Murine lymphoblasts grown in suspension culture in the presence of ouabain showed a dose dependent and sequential decrease in 86Rb+ (K+ analogue) influx, cellular potassium content, and growth rate. An increase in eosin staining and a decrease in cell number was observed after two hours in the presence of 1 mM ouabain; 1 muM ouabain was without effect on any of the parameters measured. Ouabain inhibition was rapidly and completely reversible at concentrations that were not cytotoxic.
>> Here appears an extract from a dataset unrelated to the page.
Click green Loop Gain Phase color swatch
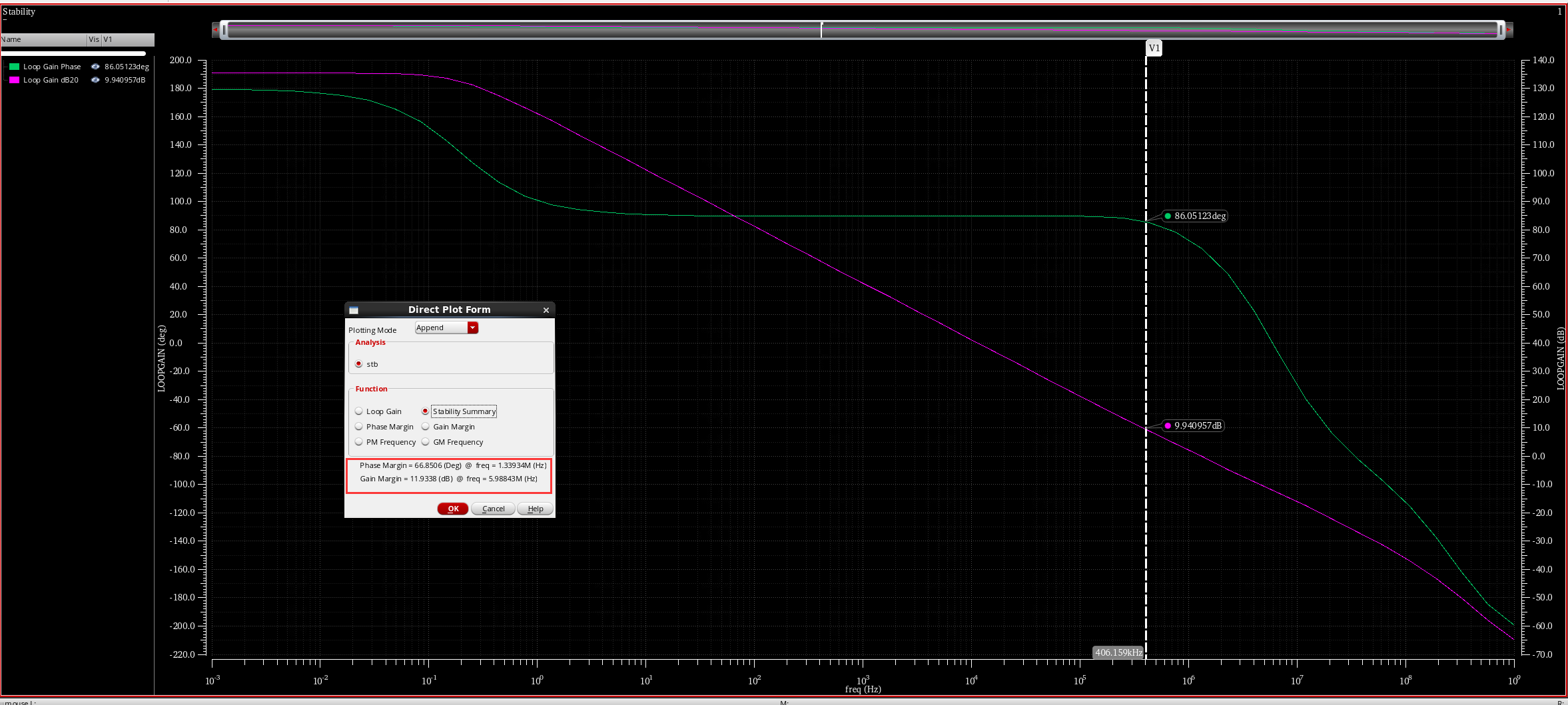Screen dimensions: 1568x705 [14, 67]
Adaptation of potassium metabolism and restoration of mitosis during prolonged treatment of mouse lymphoblasts with ouabain

The effects of ouabain on the growth of murine lymphoblasts in vitro have been studied. Exposure of cells to ouabain (0.1 mM) initially inhibited 86Rb+ uptake rate, reduced the intracellular potassium concentration, and decreased population growth rates. Continued exposure to the same ouabain concentration resulted in an increase of 86Rb+ uptake rate, intracellular potassium content and population growth rates to control values (adaptation). When treated cells were resuspended in medium free of ouabain after 12 to 15 hours of ouabain treatment, 86Rb+ uptake rates and intracellular potassium levels exceeded those of untreated cells. Adaptation was inhibited by cycloheximide (3 mug/ml) and by actinomycin D (0.05 mug/ml). Kinetic analysis of transport suggested that while the total capacity of the Na/, K+ transport system increased, the affinity for both the cation (86Rb+) and ouabain decreased.